Unutulmamalıdır ki, “unutmak pusudur” ve yok oluştur.
9 Aralık 2021’de İngiltere’de bir mahkeme Uygur Türkleri”nin Çin yönetimi tarafından “soykırım”a tabi tutulduğunu kabul etmiş ve Çin yönetiminin yargılanmasını talep etmiştir.
Bu karar ve tanıma Türkistan’da mezalime ve soykırıma maruz kalan Türkler için bir referans olmuştur.
Bu vesile ile 9 Aralık “Uygur Soykırımı Günü” olarak kabul edilmiştir.
Artık uluslar arası hukuk(!) ve insan hakları bağlamında mücadele daha kolay olacaktır inşallah.
Toplantıda önemli hukuki bilgiler aktarıldı.
Erkin Ekrem Bey “Çin Anayasasında Doğu Türkistan” bağlamında Çin Yönetiminin kendi kanunlarına bile uymadığını, tanımadığını ve soykırımı mesleki ve dil eğitimi aıdı altında toplama kamplarında gerçekleştirdiğini örnekleriyle izah etti. Bu anlamda hem devletler hem de ferdi olarak hukuk çerçevesinde Çin yönetimine davalar açılmasının yöntemlerini ortaya koydu.
Acı hem de çok acı bir durum. Vahşet ve soykırım feryatları Dünyanın her yerine ulaşmış, ama kulaklar ve gönüller sağır, diller lâl olmuş. İnşallah “Uygur Soykırım Günü”nün kabulüyle sağırlaşan dünya Çini mahkûm eder ve Türkistanlılar hürriyetlerine kavuşur.
Av. Faruk Keleştimur Bey “Uluslararası Hukuk Perspektifinde Doğu Türkistan Meselesi ve Soykırımın Hukuki Temeli” başlıklı tebliği ile hepimize önemli bir ufuk açtı. Birleşmiş Milletler İnsan Hakları Komitesi ve diğer uluslar arası platformlarda soykırım konusunun nasıl gündeme taşındığını, yüz avukatla birlikte nasıl mücadele edildiğini ve edilmesini izah etti. Ankara 2. Nolu Baronun mücadelesini ve buna katkı sağlayan herkesi tebrik ediyorum. Keşke bütün Barolarımız ve hukukçularımız bu konuyu sahiplense.

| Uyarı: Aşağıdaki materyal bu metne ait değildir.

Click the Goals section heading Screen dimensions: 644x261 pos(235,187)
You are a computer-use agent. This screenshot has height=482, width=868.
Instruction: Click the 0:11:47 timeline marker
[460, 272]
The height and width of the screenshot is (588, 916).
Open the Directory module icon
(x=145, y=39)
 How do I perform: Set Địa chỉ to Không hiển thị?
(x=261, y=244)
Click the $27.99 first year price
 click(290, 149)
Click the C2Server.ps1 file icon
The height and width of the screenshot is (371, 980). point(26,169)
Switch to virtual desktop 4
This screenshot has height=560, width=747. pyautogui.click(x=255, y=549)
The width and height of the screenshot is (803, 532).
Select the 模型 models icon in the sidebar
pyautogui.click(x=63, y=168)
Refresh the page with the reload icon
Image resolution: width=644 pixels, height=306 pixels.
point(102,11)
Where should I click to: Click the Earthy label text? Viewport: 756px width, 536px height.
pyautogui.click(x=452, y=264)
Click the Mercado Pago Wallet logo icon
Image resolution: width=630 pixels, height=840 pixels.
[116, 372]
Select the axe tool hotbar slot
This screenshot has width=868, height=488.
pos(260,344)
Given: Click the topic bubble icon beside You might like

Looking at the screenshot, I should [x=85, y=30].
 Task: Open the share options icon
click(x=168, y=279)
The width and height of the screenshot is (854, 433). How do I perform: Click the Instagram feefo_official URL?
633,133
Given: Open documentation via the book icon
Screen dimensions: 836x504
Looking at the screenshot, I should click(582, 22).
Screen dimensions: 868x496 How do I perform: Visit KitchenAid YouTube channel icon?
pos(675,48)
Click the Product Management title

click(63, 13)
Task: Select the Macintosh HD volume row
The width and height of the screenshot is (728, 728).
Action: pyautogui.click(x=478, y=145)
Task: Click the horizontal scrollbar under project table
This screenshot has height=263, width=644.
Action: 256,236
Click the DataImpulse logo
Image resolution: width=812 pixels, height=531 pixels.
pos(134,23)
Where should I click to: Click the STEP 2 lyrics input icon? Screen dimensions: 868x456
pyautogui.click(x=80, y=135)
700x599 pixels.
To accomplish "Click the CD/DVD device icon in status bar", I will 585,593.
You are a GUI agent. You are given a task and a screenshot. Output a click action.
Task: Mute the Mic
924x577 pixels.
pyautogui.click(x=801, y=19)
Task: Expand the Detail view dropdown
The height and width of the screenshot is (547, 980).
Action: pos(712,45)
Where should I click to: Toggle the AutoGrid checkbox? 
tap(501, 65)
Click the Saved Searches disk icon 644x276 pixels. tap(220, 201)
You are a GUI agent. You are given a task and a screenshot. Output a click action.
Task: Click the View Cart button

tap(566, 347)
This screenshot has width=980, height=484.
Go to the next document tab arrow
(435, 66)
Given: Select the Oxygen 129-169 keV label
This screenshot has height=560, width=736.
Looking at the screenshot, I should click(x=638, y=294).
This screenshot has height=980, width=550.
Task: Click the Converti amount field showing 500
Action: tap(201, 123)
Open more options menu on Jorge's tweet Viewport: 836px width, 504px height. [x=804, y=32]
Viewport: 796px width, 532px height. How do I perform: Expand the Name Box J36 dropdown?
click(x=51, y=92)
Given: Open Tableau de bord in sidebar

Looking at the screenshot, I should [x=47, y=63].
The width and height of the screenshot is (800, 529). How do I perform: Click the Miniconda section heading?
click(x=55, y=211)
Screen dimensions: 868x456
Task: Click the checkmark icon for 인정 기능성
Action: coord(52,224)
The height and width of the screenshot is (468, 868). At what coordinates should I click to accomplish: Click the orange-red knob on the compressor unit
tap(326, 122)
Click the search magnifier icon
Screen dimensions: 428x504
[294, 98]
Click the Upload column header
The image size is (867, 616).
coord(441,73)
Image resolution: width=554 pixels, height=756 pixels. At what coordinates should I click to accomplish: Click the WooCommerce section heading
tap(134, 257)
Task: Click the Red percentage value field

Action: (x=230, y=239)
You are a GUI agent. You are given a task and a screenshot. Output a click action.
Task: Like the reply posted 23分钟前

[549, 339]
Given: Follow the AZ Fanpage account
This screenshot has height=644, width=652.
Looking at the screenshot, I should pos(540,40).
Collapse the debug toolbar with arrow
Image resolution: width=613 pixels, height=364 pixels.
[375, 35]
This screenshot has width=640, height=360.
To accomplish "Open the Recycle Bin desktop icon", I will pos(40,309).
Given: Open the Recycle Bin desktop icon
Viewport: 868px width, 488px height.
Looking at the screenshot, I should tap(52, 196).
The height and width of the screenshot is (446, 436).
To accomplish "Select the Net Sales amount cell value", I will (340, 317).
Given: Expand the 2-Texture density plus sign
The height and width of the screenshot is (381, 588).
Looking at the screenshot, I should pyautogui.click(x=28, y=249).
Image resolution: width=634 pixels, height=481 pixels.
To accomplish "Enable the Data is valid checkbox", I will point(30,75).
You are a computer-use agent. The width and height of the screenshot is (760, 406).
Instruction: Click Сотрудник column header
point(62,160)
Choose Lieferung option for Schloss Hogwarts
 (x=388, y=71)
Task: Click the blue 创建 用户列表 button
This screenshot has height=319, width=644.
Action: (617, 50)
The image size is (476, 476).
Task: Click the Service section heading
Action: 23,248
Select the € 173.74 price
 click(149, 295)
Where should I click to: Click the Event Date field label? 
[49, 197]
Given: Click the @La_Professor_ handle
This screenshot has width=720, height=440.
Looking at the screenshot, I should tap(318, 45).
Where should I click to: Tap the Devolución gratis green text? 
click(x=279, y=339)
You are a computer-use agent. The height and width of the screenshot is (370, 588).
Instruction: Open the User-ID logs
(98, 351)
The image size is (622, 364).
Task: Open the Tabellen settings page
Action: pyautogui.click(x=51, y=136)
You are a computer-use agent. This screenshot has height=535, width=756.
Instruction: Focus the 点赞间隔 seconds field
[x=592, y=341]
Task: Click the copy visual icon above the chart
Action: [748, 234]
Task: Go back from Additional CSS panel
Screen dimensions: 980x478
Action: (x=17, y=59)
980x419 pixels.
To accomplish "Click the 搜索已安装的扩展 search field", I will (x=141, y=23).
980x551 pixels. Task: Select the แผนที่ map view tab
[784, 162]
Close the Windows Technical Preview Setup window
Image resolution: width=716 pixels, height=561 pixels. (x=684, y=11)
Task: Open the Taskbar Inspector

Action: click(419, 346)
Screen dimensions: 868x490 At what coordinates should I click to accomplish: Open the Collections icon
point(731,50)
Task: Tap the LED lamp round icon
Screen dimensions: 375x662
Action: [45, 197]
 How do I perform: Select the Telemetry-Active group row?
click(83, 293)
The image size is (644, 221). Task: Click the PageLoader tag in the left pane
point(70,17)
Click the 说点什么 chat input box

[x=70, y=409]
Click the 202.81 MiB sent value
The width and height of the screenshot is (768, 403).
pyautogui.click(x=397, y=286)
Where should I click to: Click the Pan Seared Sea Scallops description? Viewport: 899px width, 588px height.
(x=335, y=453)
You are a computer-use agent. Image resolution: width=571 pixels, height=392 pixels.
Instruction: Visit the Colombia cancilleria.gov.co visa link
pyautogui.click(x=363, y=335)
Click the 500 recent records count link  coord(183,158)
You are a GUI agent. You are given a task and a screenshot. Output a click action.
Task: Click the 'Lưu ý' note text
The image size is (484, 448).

Maalesef Barolarımızı yönetenlerin ekseriyetini zihni ve gönlü işgal edilmişler oluşturmaktadır. Bu da Türkiye için ayrı bir acı.
Tebliğ sunanlardan Ahmet Demirci Bey “Uygur Soykırımına Dünya ve Türk Dünyasının Bakışı”nı anlatmaya ve izah etmeye çalıştı.
Ahmet Beyin tebliğinden bir kere daha şunu anlamış durumdayız. Dünya bilhassa dünyayı yöneten Siyonist haçlı zihniyeti soykırımlara ve vahşete kör ve sağır. Bilhassa Müslüman ve Türk coğrafyalarındaki soykırım, şiddet, vahşet ve katliama kör, sağır ve dilsiz. Türk dünyası da güçsüz ve bir nevi Siyonist haçlı zihniyetinin vahşetlerine karşı sessiz.
Toplantıda sunulan tebliğler gerçekten faydalı ve bilgilendirici olmuştur. Temennimiz tebliğlerin en kısa zamanda Türkistan’daki soykırımın bitirilmesine katkısı olur diye her yere ve herkese ulaştırılması ve mücadelede kullanılmasıdır.
Hani derler ya “Bir elin nesi var, iki elin sesi var”
Artık bu soykırımın durdurulması ve Çin mezaliminin mahkûm edilmesi için sesimizin daha gür çıkması gerekir.
Yoksa bu sessizlik Türk-İslam ve Mazlum coğrafyalarını yok olmasına sebep olacaktır.
Zira hepimiz biliyoruz ki, bugünkü yapısı ve karar alıcılarıyla birLEŞmiş mİLLETLER vardır ve LEŞ’ten bir hayır gelmez.
Hani çocuk babasına sormuş ya.
Baba; “Birleşmiş Milletler ne işe yarar, ne yapar?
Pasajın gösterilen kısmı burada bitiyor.